EXCERPTED PASSAGE.
The Second Circuit believed that § 901(b) and Rule 23 do not conflict because they address different issues. Rule 23, it said, concerns only the criteria for determining whether a given class can and should be certified; § 901(b), on the other hand, addresses an antecedent question: whether the particular type of claim is eligible for class treatment in the first place—a question on which Rule 23 is silent. See 549 F.3d, at 143-144. Allstate embraces this analysis. Brief for Respondent 12-13.
We disagree. To begin with, the line between eligibility and certifiability is entirely artificial. Both are preconditions for maintaining a class action. Allstate suggests that eligibility must depend on the “particular cause of action” asserted, instead of some other attribute of the suit, id., at 12. But that is not so. Congress could, for example, provide that only claims involving more than a certain number of plaintiffs are “eligible” for class treatment in federal court. In other words, relabeling Rule 23(a)’s prerequisites “eligibility criteria” would obviate Allstate’s objection—a sure sign that its eligibility-certifiability distinction is made-to-order.
There is no reason, in any event, to read Rule 23 as addressing only whether claims made eligible for class treatment by some other law should be certified as class actions. Allstate asserts that Rule 23 neither explicitly nor implicitly empowers a federal court “to certify a class in each and every case” where the Rule’s criteria are met. Id., at 13-14. But that is exactly what Rule 23 does: It says that if the
[559 U.S. 400]
prescribed preconditions are satisfied “[a] class action may be maintained” (emphasis added)—not “a class action may be permitted.” Courts do not maintain actions; litigants do. The discretion suggested by Rule 23’s “may” is discretion residing in the plaintiff: He may bring his claim in a class action if he wishes. And like the rest of the Federal Rules of Civil Procedure, Rule 23 automatically applies “in all civil actions and proceedings in the United States district courts,” Fed. Rule Civ. Proc. 1. See Califano v. Yamasaki, 442 U.S. 682, 699-700, 99 S. Ct. 2545, 61 L. Ed. 2d 176 (1979).

GIVEN MATERIAL.
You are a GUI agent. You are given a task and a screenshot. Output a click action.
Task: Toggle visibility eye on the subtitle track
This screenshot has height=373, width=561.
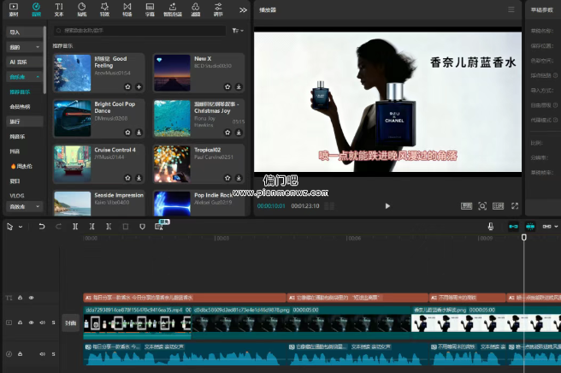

ACTIONS TO TAKE.
• 1. Using the opinion excerpt, decide whether each statement agrees with it. Answer yes or no and quote the words that settle it. (a) The Second Circuit held that § 901(b) and Rule 23 conflict. (b) The discretion suggested by Rule 23's "may" belongs to the plaintiff. (c) Allstate accepts the Second Circuit's analysis.
• 2. Summarize the opinion excerpt in two sentences.

REPLIES.
• 1.
(a) No. "The Second Circuit believed that § 901(b) and Rule 23 do not conflict because they address different issues."
(b) Yes. "The discretion suggested by Rule 23’s “may” is discretion residing in the plaintiff"
(c) Yes. "Allstate embraces this analysis."

• 2. The Second Circuit, with Allstate's support, held that § 901(b) and Rule 23 do not conflict, because § 901(b) decides whether a type of claim is eligible for class treatment and Rule 23 governs only certification. The opinion rejects that line between eligibility and certifiability as artificial and holds that when Rule 23's preconditions are satisfied, a plaintiff may maintain a class action in any civil action in federal district court.